Firstborn of the Dead

Jesus is the Firstborn of the Dead, a reference to his resurrection and the basis for the future resurrection of the saintsThe vision of the “Son of Man” is preceded by “greetings” from the “One who is, who was, and who is coming,” from the “seven spirits before His Throne,” and from Jesus, the “faithful witness” and the “firstborn of the dead.” In his death, he gave faithful testimony, and God vindicated his sacrifice when He raise him from the dead.

And his resurrection is the precedent for the future resurrection of his followers, and thus, he is called the “firstborn of the dead,” the first of many over whom the “second death has no power” – (Psalm 89:27-37, Revelation 1:4-6).

In his letter to the Corinthians, Paul applies the same idea to the past resurrection of Jesus and the future resurrection of his followers at his “arrival,” though he uses the term “first fruit” instead of “firstborn” - (1 Corinthians 15:20-23).

Likewise, in writing to the Colossians, he calls Jesus the “head of the church, the beginning, the firstborn from the dead.” This stresses that he is the first of a great many who will be raised from the dead at the end of the age – (Colossians 1:18).


His position as the “ruler of the kings of the earth” is based on his faithful “witness” in death, and on his consequent resurrection. It is “by his blood” that the saints are “loosed from their sins and made a kingdom of priests.” He “overcame” and qualified to reign on his “Father’s throne” through his sacrificial death - (Revelation 1:4-6, 3:21).

The importance of his death and resurrection is reiterated by the figure of the “one like a Son of Man” who declares - “I am the Living One, and I was dead, and behold, I am alive forevermore, and I have the keys of death and of Hades!

His authority over “death and Hades” is based on his own death AND his resurrection from the dead by his Father. And because he now possesses this authority, the names of his followers, his “witnesses,” are “written in the Lamb’s book of life.” Therefore, though they still die, they will not “taste the second death” - (Revelation 1:18, 3:14).

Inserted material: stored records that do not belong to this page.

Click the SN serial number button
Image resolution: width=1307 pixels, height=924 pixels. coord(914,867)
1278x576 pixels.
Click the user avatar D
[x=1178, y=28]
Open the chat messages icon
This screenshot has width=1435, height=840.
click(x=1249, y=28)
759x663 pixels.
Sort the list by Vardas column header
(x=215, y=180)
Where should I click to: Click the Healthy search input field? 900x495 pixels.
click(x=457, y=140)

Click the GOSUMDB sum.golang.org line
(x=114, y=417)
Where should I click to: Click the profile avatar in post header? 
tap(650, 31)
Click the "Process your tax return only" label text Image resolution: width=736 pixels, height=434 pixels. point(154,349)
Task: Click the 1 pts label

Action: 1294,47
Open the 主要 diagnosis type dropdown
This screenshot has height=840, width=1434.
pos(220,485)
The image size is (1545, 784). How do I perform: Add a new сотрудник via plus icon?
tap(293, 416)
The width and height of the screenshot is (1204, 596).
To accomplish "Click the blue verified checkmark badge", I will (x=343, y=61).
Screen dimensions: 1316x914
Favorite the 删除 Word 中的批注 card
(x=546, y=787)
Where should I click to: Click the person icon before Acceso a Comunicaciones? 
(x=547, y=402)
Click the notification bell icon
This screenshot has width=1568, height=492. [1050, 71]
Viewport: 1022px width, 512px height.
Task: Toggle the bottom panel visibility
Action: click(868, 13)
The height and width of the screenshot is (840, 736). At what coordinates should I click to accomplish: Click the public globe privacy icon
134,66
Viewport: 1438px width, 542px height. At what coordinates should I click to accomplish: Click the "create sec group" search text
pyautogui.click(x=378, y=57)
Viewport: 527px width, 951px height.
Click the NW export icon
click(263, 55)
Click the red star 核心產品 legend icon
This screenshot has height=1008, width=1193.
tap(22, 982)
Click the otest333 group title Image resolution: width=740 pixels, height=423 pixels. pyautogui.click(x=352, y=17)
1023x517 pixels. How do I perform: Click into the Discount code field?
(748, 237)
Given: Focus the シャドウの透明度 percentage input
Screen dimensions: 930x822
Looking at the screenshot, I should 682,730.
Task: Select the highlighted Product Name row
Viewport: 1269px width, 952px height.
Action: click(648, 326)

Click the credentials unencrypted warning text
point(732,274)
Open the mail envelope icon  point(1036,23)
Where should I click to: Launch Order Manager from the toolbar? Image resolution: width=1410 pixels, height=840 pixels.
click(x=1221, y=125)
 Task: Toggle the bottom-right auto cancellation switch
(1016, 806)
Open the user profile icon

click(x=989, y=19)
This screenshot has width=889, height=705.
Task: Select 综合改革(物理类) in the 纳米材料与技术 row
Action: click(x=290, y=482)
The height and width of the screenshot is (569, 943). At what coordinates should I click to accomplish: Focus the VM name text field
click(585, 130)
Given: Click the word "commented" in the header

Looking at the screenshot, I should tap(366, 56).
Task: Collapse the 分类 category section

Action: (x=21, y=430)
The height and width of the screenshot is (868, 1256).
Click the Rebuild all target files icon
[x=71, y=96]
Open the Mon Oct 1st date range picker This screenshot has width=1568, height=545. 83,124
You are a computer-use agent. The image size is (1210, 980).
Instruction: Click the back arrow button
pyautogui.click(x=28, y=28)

In the introduction to his letter to Smyrna, the Risen Christ describes himself as the “first and the last, who was dead and lived.” The term “first and last” refers not to his divine nature, but to his position as the “firstborn of the dead.” He was the first one resurrected. And what he began he will certainly complete - (Revelation 2:8-11).


This description is especially apt for the church in Smyrna. This congregation is enduring “tribulation” and facing increased persecution, and that is why Jesus exhorts its members to “become faithful unto death.”

But death will not be the last word. Because he is the one “who became dead and lived,” his faithful martyrs may rest assured they will receive the “crown of life,” for “he that overcomes will not be hurt of the second death.”

In Revelation, final judgment, punishments, and rewards follow the “thousand years” when all men appear before the “Great White Throne of Judgment.” Anyone whose name is not found “in the Book of Life” will be “cast into the lake of fire.”

But all those whose “names are written in the Book of Life” will find themselves standing before the “Lamb” and the “throne” in the “city of New Jerusalem.” There, God will “wipe away every tear from their eyes, and death shall be no more,” as Jesus “shepherds them to living waters.”

And in its detailed description of “New Jerusalem,” the book paints a vivid picture of resurrection life in the New Creation where the saints “tabernacle” with God and dwell with the “Lamb” forevermore.